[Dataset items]
+-------+

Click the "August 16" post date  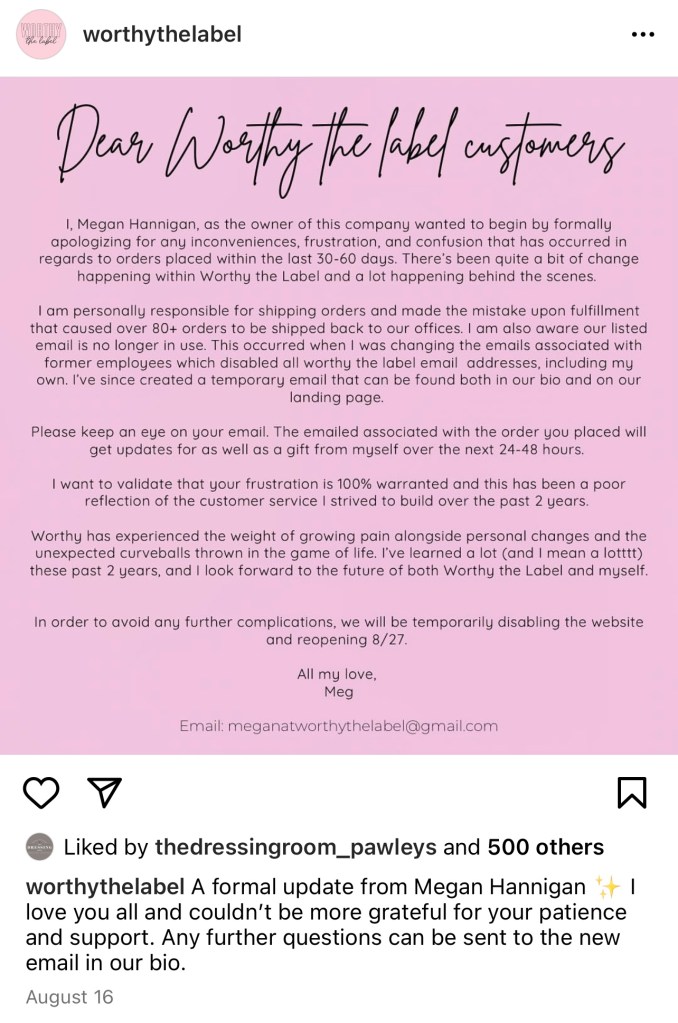point(69,997)
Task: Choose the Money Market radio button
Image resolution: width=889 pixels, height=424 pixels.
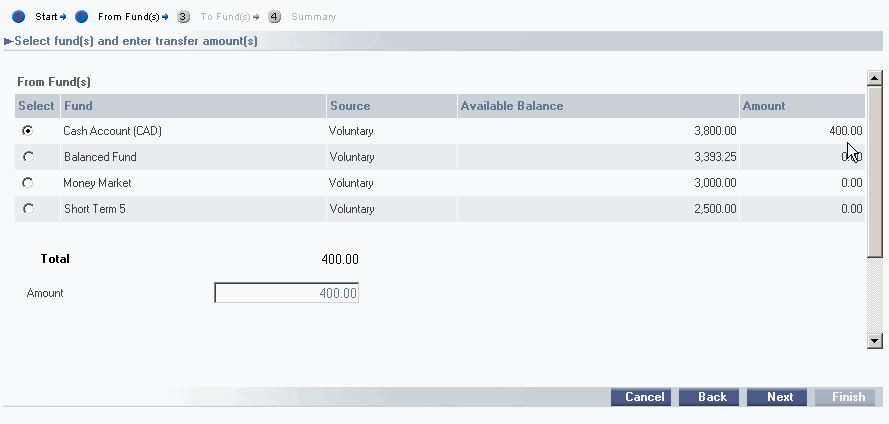Action: (27, 183)

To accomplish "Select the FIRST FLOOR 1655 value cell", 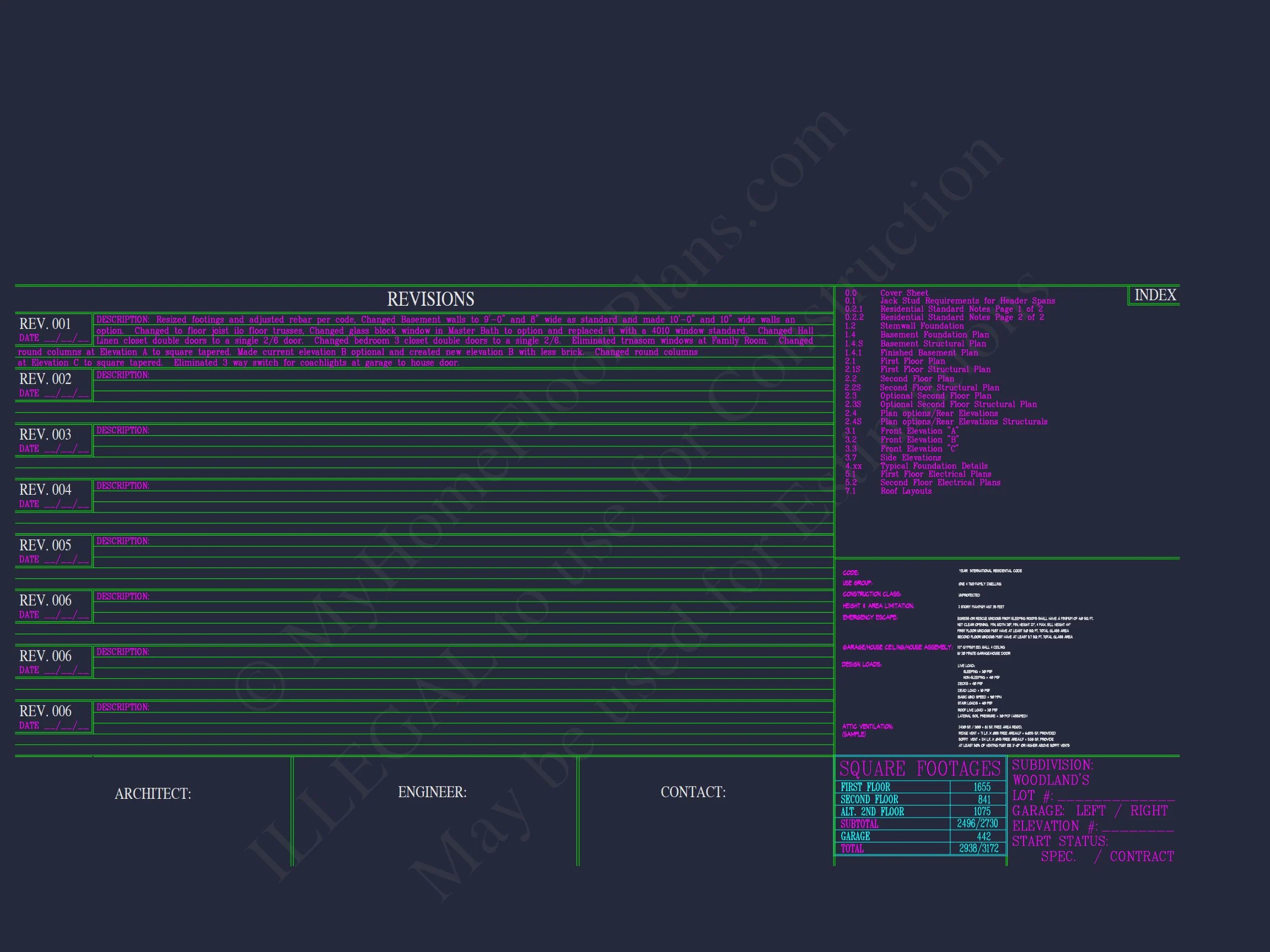I will 981,787.
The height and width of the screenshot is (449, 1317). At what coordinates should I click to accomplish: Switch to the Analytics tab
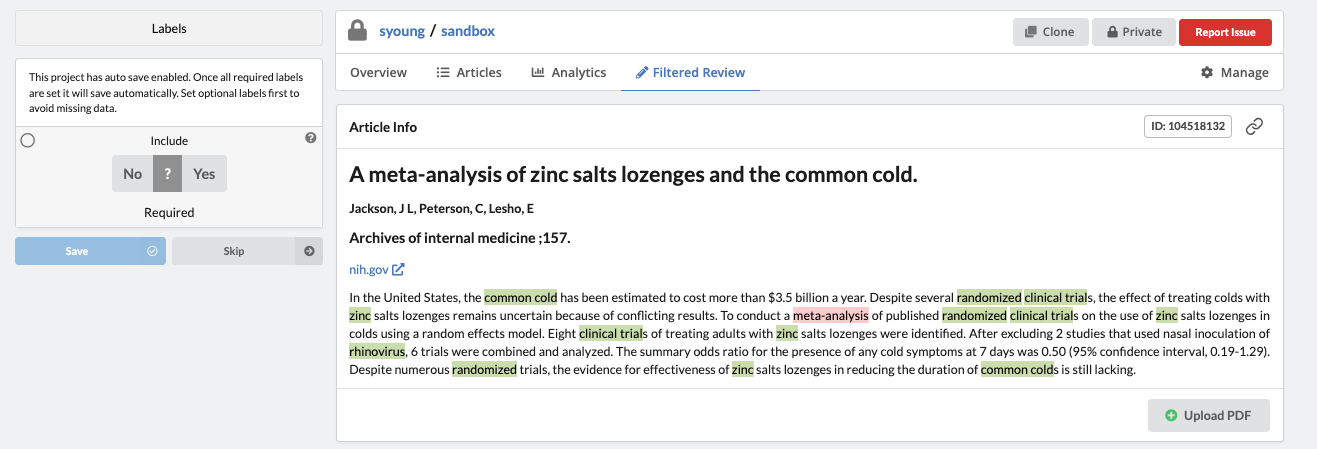tap(568, 73)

+-------+

▶ _Required task_: Render the lines as a JSON list of strings with one string per line and no blank lines. Start at the line containing "The height and", continue through the end of the records, and leave out the pictures.

▶ _Response_:
[
  "The height and width of the screenshot is (449, 1317). At what coordinates should I click to accomplish: Switch to the Analytics tab",
  "tap(568, 73)"
]